SELECTED EXCERPT
Effects of neuroprotective dose of fructose-1,6-bisphosphate on hypoxia-induced expression of c-fos and hsp70 mRNA in neonatal rat cerebrocortical slices.

In situ hybridization (ISH) measurements of c-fos and hsp70 expression were made in brain slice studies of hypoxia, with or without fructose-1,6-bisphosphate (FBP) pretreatment. Each experiment used eighty 350 microns thick cerebrocortical slices, obtained from twenty 7-day old rats. Thirty minute periods of hypoxia were followed by 8 h of hyperoxic perfusion. Slices were removed at eight predetermined times, and processed for ISH and immunohistochemistry. In three of six hypoxia experiments, slices were pretreated for 60 min with 2 mM FBP, a condition known to maintain ATP level in brain slices during hypoxia. In three other hypoxia experiments slices received no pretreatment. In two control experiments slices were perfused for 11.5 h without hypoxia. In control experiments, hsp70 mRNA was barely detectable in slices at all times, although moderate c-fos mRNA expression occurred at 1 h after decapitation. Hypoxia produced a modest but statistically significant increase in c-fos mRNA and hsp70 mRNA induction 4 h following reoxygenation. At all times after hypoxia, FBP pretreatment reduced expression of c-fos and hsp70 mRNA. The absence of hsp70 mRNA in control slices suggests that intracellular protein denaturation was minimal in this preparation. In slices made hypoxic, the decrease in c-fos and hsp70 mRNA caused by FBP pretreatment suggests ameliorated progression towards injury. Immunohistochemistry showed no HSP70 protein at any time following hypoxia, with or without FBP pretreatment, presumably due to delayed HSP70 protein synthesis, or to a block in translation, as observed in vivo in other studies.

[Saved entries]
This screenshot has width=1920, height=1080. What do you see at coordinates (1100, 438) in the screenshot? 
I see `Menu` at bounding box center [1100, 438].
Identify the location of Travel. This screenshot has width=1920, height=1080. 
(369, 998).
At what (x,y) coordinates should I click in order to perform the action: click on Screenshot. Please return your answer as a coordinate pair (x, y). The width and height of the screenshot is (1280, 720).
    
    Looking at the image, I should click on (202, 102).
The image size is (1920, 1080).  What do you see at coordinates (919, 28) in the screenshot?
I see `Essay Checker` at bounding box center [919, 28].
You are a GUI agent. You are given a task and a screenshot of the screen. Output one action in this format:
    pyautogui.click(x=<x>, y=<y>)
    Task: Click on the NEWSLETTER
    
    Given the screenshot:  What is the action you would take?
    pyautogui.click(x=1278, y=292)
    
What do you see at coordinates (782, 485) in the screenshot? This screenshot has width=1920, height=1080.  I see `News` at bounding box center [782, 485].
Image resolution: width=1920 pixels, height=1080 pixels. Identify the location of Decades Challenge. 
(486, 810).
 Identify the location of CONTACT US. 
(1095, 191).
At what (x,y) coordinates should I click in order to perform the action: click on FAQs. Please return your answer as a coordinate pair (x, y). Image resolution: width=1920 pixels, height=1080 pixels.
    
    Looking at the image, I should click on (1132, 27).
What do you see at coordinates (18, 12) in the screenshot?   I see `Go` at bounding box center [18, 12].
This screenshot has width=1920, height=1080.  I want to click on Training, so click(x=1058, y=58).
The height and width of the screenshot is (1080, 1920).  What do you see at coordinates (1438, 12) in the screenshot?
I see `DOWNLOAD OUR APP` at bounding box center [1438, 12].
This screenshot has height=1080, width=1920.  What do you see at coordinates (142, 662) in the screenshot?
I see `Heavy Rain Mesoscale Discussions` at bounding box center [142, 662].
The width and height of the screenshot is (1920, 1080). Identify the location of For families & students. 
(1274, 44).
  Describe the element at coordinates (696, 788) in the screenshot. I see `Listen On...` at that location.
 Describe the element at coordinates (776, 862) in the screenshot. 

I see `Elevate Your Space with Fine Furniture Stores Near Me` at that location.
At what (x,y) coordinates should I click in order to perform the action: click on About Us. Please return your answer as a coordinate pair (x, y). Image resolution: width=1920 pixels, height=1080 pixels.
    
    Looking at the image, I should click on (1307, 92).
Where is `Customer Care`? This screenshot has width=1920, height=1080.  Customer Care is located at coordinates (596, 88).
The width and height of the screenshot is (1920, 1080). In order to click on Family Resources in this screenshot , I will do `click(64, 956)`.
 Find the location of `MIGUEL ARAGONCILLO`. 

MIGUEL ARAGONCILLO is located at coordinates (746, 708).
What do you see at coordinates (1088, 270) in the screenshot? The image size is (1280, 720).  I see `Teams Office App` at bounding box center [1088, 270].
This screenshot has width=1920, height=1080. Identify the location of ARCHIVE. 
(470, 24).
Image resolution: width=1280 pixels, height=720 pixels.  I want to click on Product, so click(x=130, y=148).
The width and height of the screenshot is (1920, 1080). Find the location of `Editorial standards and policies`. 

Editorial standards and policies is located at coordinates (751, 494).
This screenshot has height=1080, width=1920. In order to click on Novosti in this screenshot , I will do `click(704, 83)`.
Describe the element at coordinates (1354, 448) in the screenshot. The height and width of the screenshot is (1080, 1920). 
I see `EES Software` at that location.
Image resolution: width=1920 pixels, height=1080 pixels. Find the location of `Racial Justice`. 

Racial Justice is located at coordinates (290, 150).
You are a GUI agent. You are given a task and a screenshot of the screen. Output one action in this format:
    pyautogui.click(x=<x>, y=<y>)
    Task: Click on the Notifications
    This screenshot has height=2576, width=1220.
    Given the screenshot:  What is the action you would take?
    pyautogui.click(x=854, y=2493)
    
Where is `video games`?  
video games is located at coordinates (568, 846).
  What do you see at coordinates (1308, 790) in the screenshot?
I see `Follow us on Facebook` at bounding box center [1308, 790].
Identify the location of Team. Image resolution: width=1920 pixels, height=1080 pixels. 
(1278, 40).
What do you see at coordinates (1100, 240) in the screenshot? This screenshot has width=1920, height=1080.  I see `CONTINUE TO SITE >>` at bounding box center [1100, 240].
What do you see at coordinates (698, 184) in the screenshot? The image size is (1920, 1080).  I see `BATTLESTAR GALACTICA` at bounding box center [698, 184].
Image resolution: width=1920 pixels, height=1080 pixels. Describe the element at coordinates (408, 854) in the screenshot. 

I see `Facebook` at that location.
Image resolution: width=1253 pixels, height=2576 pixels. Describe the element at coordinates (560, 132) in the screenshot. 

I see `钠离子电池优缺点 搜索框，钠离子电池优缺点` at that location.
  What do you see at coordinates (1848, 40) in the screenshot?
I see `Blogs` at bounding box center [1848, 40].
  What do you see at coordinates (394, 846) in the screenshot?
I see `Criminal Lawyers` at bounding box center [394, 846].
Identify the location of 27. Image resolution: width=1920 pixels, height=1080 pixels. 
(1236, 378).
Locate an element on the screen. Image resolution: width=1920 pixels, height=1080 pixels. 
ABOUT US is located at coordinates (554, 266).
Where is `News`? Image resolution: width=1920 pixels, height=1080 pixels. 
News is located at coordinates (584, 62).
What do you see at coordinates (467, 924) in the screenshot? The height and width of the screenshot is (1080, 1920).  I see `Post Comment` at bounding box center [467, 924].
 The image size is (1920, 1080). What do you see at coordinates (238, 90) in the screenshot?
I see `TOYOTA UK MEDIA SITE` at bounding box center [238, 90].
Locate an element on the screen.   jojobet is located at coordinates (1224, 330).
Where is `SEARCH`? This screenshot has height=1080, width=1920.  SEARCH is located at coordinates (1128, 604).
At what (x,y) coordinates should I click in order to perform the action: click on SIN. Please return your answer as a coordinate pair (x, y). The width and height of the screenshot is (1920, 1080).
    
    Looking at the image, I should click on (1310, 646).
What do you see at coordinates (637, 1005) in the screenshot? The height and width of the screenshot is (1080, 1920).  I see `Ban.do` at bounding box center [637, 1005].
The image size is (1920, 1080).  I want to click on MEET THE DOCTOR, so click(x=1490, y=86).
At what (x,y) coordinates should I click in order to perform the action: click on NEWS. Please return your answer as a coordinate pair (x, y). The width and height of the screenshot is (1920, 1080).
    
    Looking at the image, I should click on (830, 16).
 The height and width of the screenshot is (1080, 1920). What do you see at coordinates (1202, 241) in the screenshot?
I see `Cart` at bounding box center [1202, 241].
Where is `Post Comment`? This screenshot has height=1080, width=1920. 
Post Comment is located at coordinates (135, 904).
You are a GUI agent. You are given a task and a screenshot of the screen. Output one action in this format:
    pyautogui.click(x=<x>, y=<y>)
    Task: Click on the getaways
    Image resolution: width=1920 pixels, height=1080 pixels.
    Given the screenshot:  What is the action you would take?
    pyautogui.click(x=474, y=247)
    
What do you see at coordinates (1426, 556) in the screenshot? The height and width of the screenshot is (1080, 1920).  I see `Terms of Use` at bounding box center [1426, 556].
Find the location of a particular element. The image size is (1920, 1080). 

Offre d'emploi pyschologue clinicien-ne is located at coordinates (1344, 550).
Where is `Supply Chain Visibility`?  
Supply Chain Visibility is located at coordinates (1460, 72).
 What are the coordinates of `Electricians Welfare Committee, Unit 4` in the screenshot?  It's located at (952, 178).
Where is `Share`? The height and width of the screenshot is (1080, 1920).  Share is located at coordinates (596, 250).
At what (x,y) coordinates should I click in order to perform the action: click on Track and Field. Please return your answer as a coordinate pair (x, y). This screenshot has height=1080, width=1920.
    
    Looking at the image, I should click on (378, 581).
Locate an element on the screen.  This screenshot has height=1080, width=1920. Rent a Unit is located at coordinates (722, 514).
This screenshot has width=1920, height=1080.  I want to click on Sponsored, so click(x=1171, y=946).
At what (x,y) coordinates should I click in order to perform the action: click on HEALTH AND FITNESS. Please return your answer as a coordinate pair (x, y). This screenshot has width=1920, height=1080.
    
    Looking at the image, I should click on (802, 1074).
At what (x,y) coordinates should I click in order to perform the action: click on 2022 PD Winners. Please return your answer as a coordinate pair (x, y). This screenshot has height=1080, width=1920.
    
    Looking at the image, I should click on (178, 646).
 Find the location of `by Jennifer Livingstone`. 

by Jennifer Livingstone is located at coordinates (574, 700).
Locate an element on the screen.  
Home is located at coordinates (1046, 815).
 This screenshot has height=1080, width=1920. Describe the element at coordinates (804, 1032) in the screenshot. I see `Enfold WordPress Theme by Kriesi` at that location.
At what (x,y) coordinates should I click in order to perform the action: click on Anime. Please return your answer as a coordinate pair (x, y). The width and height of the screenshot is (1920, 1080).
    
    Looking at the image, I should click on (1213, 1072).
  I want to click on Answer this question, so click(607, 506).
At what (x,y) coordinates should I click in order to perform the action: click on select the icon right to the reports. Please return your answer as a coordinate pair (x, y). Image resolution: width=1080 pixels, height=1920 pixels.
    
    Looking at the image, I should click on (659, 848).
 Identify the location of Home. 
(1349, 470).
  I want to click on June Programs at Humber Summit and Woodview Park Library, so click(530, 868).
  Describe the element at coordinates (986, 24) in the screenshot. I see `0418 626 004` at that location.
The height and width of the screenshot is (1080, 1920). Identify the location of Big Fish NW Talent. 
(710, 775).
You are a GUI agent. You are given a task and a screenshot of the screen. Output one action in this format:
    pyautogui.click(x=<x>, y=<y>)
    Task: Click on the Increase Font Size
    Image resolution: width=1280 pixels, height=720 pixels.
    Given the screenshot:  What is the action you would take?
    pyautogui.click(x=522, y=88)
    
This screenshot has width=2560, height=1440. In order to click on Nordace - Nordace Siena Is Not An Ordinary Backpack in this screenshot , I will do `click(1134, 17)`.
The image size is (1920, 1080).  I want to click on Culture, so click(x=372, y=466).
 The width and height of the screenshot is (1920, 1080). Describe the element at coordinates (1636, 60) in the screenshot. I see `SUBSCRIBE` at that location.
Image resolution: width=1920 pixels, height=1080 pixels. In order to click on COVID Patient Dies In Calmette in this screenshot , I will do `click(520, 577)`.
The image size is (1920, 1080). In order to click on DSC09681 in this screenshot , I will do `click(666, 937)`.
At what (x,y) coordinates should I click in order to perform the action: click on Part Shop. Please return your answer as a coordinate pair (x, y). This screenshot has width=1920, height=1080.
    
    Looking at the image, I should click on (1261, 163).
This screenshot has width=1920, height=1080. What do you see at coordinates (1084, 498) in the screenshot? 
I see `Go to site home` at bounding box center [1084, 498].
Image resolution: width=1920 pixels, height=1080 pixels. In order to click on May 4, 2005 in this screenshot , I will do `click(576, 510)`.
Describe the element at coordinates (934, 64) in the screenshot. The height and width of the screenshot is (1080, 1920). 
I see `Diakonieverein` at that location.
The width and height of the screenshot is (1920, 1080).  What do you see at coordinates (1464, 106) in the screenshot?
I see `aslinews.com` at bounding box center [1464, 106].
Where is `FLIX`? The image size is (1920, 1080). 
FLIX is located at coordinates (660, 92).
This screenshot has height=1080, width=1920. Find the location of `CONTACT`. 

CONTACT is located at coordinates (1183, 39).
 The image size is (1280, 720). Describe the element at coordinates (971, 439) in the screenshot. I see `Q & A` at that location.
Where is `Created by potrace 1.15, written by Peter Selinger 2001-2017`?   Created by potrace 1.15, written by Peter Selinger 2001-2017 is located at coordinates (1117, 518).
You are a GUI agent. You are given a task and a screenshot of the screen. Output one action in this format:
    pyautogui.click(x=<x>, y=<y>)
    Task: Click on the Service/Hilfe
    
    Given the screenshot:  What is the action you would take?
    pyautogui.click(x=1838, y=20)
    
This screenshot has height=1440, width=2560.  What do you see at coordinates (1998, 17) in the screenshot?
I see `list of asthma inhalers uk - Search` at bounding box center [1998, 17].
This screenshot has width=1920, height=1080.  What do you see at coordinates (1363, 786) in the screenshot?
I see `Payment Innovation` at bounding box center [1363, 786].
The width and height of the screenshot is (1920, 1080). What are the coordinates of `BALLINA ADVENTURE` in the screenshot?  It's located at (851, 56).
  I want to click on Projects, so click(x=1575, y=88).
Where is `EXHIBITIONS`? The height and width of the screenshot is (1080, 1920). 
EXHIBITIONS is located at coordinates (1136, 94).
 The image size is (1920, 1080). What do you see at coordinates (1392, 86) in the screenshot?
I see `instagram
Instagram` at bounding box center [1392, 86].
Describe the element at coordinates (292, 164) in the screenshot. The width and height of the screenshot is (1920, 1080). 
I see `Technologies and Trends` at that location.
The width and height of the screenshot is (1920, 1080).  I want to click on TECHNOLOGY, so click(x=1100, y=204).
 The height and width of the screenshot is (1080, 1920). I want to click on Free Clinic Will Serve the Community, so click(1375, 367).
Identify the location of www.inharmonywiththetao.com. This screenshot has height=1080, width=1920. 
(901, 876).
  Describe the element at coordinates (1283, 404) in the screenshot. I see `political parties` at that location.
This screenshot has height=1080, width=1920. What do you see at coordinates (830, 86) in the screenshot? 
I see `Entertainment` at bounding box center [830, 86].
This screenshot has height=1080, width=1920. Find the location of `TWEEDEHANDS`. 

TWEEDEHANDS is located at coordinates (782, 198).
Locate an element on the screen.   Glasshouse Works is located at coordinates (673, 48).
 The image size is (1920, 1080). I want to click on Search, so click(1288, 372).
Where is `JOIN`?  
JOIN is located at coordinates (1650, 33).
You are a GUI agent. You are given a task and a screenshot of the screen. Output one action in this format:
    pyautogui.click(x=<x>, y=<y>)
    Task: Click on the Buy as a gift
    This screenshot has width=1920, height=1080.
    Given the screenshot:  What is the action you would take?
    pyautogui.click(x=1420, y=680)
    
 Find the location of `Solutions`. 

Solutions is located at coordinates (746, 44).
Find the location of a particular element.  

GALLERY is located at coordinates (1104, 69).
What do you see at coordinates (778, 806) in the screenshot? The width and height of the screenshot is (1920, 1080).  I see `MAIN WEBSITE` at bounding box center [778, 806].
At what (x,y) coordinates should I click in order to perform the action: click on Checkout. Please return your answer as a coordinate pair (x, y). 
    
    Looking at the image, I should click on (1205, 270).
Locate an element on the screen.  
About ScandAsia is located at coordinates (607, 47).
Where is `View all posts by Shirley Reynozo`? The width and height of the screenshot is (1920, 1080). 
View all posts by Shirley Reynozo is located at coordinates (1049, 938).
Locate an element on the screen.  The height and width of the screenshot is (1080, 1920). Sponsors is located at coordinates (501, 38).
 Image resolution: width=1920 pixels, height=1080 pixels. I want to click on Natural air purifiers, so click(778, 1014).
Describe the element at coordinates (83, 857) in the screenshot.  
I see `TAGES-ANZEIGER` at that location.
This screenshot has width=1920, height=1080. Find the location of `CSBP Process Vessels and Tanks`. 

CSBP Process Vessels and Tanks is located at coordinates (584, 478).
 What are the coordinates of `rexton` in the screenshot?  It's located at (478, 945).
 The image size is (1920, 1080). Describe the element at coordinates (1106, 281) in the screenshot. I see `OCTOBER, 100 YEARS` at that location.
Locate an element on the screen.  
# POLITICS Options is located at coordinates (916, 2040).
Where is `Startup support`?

REQUIRED ACTION A
Answer these questions about the abstract on fructose-1,6-bisphosphate and hypoxia:
(i) How many 7-day-old rats supplied the slices for each experiment?
(ii) For how long and at what concentration were slices pretreated with FBP?
(iii) What did immunohistochemistry show about HSP70 protein following hypoxia?
REQUIRED ACTION B
Reproduce the passage of the abstract on fructose-1,6-bisphosphate and hypoxia from "Effects of neuroprotective" to "rat cerebrocortical slices.".
Rely on the abstract alone.

WRITTEN SOLUTION A
(i) Twenty.
(ii) For 60 minutes, with 2 mM FBP.
(iii) No HSP70 protein appeared at any time following hypoxia, with or without FBP pretreatment.

WRITTEN SOLUTION B
Effects of neuroprotective dose of fructose-1,6-bisphosphate on hypoxia-induced expression of c-fos and hsp70 mRNA in neonatal rat cerebrocortical slices.